Railway High School, Palakkad is a high school located in Palakkad city, Kerala, India. It is the only school in the state which is undertaken by Southern Railway.

== History ==
The school was started by Indian Railways as a primary school, under an unaided programme of the government of Kerala. The school is situated within the Railway Colony precinct. Most residents of the railway colony sent their children to this school. The school did accept students whose parents were not employed by the Railways, as fee paying students, albeit in small numbers. The school was given financial support from the department of railways, had better infrastructure and teachers of high standards, resulting in better academic performance compared to schools in the district of Palakkad.

In 1979, the Headmaster Mr P Madhavan along with the Parent Teacher Association took up the issue of upgrading the school to a middle school. Due to lack of response from the State Government Authority, the Headmaster took upon a gamble to start 5th standard class. Several representations by TPA were undertaken to secure the approval from the department of education, Kerala, and the approvals came just in time causing anxiety among parents of students.

Except for one student, all the students had taken the transfer Certificate and had joined schools like PMG, St Thomas Higher Secondary School, while Prathapan PP continued in the school. The recognition from state government was accorded in time, and the rest of the students came back.

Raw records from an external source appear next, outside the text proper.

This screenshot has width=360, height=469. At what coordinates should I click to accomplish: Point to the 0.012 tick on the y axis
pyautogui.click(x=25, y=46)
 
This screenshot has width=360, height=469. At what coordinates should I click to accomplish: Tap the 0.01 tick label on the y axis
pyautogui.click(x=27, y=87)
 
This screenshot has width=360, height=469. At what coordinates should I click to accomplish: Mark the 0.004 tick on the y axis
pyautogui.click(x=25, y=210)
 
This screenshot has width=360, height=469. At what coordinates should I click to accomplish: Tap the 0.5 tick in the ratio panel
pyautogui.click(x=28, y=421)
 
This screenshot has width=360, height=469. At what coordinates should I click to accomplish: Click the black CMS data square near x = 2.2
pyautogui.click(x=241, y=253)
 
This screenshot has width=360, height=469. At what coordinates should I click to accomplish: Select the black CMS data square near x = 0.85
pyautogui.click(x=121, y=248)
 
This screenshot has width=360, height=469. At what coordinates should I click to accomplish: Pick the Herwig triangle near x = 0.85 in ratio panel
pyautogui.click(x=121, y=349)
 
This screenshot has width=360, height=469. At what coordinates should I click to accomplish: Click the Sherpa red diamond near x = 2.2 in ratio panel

The first batch of 10th standard students passed out in 1984. The school achieved a 100% pass mark by all the students of the first batch scoring pass mark in the final SSLC exam conducted by the government of Kerala. On 2 April 2006 almost all of the students from the first batch got together. During this event many of the school teachers were felicitated. Several students from 1984 batch came from overseas to attend the function.

The school offers Malayalam and English divisions, and education up to class 12th[+2].

==Closure of Railway Schools==
In 2018, Indian Railways announced its intent to withdraw support for its Railway Schools after 2018–19. Later, it revised its position, announcing support for schools with fifteen to twenty wards of railway employees. Palakkad was one of these schools.